For most of my sessions with bite alarms, I use the CS10 5000 Feeder, CS10 4000 or CS6 Reels, except at night on powerful rivers like the tidal Trent. I don’t use them on the tidal Trent because you must set both the free spool friction setting and clutch correctly to hold bottom and prevent the rod from being dragged in. Generally, you sit back from the rod with the rod pointing up in the air, to keep the line out of the water, you risk not being able to reach it in time before the leverage tilts the rod forwards.
If you want to see how easy it is to nearly lose a rod, watch the video below of James Robbins fishing the flooded river Wye. James looked away for a few seconds to speak to Chappy on camera when “Wow, **** me” as the rod nearly shot off into the river. The only time a bleep has been required on Cadence TV, and the only time I have ever heard James swear. Lovely barbel though chief!
Back to the subject of this blog. Let us look at fixed spool reels, originally when I was a lad, these were referred to as spinning reels. They have an oscillating central shaft, which moves back and forwards, which runs through a fixed spool where the line is wound and a rotating drum with a bail arm attached that lays the line on the spool, the spool is fixed on the central shaft and moves backwards and forwards. The handle on the side is turned to drive the drum round via internal gears. My 48 odd years in engineering have not been wasted.

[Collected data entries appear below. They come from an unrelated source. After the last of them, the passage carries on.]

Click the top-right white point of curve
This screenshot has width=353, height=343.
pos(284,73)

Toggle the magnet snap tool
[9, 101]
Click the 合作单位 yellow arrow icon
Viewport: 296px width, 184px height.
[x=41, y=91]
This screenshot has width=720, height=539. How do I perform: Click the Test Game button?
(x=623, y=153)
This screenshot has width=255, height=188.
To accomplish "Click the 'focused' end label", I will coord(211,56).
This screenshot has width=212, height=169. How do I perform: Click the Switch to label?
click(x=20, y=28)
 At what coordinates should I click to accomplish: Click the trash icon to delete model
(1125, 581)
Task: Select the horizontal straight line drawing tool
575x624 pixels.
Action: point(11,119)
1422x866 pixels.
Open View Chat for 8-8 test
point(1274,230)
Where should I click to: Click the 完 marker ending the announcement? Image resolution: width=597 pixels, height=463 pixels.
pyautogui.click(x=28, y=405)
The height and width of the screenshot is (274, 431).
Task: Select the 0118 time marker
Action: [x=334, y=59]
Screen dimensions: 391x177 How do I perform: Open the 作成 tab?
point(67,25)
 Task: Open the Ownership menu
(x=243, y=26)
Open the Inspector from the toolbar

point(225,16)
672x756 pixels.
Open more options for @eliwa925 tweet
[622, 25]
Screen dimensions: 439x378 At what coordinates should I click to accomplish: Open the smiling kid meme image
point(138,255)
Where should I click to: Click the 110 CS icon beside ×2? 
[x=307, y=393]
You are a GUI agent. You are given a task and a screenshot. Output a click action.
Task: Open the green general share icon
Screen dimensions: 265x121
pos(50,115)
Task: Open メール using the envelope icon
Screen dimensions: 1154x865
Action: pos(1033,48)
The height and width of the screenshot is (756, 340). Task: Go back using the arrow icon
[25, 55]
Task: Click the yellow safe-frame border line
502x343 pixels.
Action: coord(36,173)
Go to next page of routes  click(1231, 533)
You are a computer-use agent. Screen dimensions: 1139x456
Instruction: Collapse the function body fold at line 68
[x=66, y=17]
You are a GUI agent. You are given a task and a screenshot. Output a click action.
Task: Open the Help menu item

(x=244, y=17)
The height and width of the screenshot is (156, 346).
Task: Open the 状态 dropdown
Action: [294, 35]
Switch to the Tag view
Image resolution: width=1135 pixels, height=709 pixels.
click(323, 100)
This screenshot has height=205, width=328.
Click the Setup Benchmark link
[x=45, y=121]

If you hold a fixed spool reel by the reel foot, which is the part that goes on the rod, between your fingers and wind the handle fast, you can feel a wobble effect. This is caused by the drum being out of balance whilst rotating, and this imbalance is due to the bail arm side of the drum being slightly heavier. This is good for lure fishing as it imparts vibration through the line to the lure.
Vibration is not a problem when using these reels in most coarse fishing situations. Some reel manufacturers have tried to overcome it by adding a counterbalance weight, “to save the bearings” and other adaptations thus increasing the price. We do not wind fast most of the time.
When ledgering we fish a static bait bail arm closed and when trotting we fish with an open bail arm with line allowed to pull away freely in the flow and is controlled by finger pressure on the side of the spool.
Reels have an anti-reverse mechanism built-in. This is either on or off. When it is on, the reel will not wind backwards. When it is off, the reel can be wound backwards. Many moons ago, fixed spool reels did not have especially good drags, and many anglers chose to play fish with a backwinding technique. This would be done by winding backwards, giving the fish line when in lunged. Some anglers still to this day like the control this gives them. It also reduces line twist, which can be introduced into monofilament lines when using the drag system.
When fishing on still waters, waggler style, I tend to have the anti-reverse one. When the anti-reverse is off, the handle, can, in certain positions, due to gravity, fall. This will cause the bail arm drum to fall backwards slightly, meaning the line on the reel is not tight against the bail arm and can, even in a slight breeze, get caught or wrapped around something on the spool.
Setting the drag
I always have the anti-reverse on when I fish. I prefer to set the drag on the reel rather than backwind when playing fish. The friction drag on Cadence CS reels is brilliant, and I set mine up as follows.
Firstly, make sure the anti-reverse is on. I start by winding the front cap, which holds the spool on the reel, clockwise until I can just pull the line off the spool by hand. This is not up solid. The clutch can then be set by winding the cap backwards anti-clockwise between a half, three quarters, and a full turn. Depending on how easily you want to give line.
You can also hear individual clicks from the clutch mechanism on adjustment. It is straightforward to adjust the tension while playing a fish as you can adjust with your winding hand while moving the rod towards the fish. Slowly pull the rod back without winding, this exerts pressure through the rod’s action to control but allows the fish to take line if it lunges. This is referred to as a pumping action, as the fish nears the net, I reduce the clutch more and just finger pressure on the side of the spool, as many fish can be lost with a final lunge on a tight drag.
When using electronic bite alarms, I cast out, sink the line, and tighten up with the rod on the rest with a small gap between the first rod guide and the alarm. I set the clutch in the same manner as above and clip the bobbin onto the line in the gap. I then pull line off the spool with the ratchet set, to give the required drop below the alarm.
When you get a bite, you just pick the rod up. There is no need to strike as the line is already tight and just lifting the rod off the rest, sets the hook.